﻿Exact Solutions of a Power Law Fluid Model in Posttreatment Analysis of Wire Coating with Linearly Varying Boundary Temperature

Applied Mathematics
Vol.4 No.2(2013), Article ID:28204,8 pages DOI:10.4236/am.2013.42050

Exact Solutions of a Power Law Fluid Model in Posttreatment Analysis of Wire Coating with Linearly Varying Boundary Temperature

Rehan Ali Shah1*, Saeed Islam2, Abdul Majeed Siddiqui3, Tahira Haroon4

1Department of Basic Sciences and Islamiat, University of Engineering and Technology, Peshawar, Pakistan

2Department of Mathematics, Abdul Wali Khan University, Mardan, Pakistan

3Department of Mathematics, Pennsylvania State University, York Campus, York, USA

4Department of Mathematics, COMSATS Institute of Information Technology, Islamabad, Pakistan

Email: *mmrehan79@yahoo.com

Received April 19, 2012; revised January 11, 2013; accepted January 18, 2013

Keywords: Exact Solution; Wire Coating; Power Law Fluid Model; Linearly Varying Temperature at Boundaries

ABSTRACT

In this paper, analysis of post-treatment of wire coating is presented. Coating material satisfies power law fluid model. Exact solutions for the velocity field, volume flow rate and average velocity are obtained. Moreover, the heat transfer results are presented for different cases of linearly varying on the boundaries. The variations of velocity, volume flow rate, radius of coated wire, shear rate and the force on the total wire are presented graphically and discussed.

1. Introduction

The wire coating process is basically an extrusion operation in which either the molten polymer, in the form of tubing, is extruded continuously over axially moving wire, or the wire is pulled through the extruded molten polymer. Polymer extrudate is an important industrial process used for coating a wire for primary insulation of conducting wires with molten polymers for mechanical strength and environmental protection purposes. Wire coating have many application in the field of chemical and industrial engineering. Many authors have studied the wire coating phenomena.

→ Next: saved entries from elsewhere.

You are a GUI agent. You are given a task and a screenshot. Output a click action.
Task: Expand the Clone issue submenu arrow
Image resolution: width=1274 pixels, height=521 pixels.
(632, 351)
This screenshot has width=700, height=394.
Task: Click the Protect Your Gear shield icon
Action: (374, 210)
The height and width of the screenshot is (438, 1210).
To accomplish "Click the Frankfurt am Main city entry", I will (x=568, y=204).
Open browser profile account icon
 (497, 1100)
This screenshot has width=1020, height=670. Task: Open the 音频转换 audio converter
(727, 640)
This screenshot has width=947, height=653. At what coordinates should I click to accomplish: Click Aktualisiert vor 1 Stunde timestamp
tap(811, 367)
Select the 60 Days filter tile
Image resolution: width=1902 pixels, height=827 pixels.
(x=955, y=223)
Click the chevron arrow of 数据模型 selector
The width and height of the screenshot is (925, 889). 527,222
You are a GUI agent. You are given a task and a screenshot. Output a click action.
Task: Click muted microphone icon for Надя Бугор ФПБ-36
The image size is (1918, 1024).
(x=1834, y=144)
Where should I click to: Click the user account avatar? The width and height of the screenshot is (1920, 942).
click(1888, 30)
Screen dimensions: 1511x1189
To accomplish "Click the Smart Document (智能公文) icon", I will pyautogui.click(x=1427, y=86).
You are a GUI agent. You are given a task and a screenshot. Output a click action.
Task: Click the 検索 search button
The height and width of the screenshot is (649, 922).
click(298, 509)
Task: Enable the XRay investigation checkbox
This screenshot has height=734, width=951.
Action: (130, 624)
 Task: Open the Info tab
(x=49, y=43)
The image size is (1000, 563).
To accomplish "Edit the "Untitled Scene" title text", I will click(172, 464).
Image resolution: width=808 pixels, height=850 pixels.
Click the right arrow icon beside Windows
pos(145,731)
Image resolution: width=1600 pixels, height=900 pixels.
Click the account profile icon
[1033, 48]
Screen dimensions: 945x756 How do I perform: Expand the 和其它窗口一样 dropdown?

The basic concept of modeling the wire coating for viscous fluid is given in the books by Denn and middleman [1,2]. McKelvey [3] and Paton et al. [4] have analyzed the flow of Newtonian and power law fluid model in wire coating process, and obtained expressions for the flow rate, shear rate and the velocity distribution along the radial direction. Gagley and storey [5] provided numerical simulations for a Newtonian fluid in the form of dimensionless parameters characterizing the wire speed, die dimensions, radial position, shear rate, and melt viscosity. Akhter and Hashmi [6,7] have developed the mathematical model for wire coating using power law model and investigated the effect of the change in viscosity. A.M Siddiqui, T.Haroon and H. Khan [8] studied the wire coating extrusion in a pressure-type die in flow of third grade fluid. Fenner and Williams [9] carried out an analysis of the flow in the tapering section of a pressure type die. They obtained the numerical solutions for the pressure and velocity profiles in the die. M. Sajjid et al. [10] studied the wire coating with Oldroyd 8-constant fluid and gave the solution for velocity field in the series form.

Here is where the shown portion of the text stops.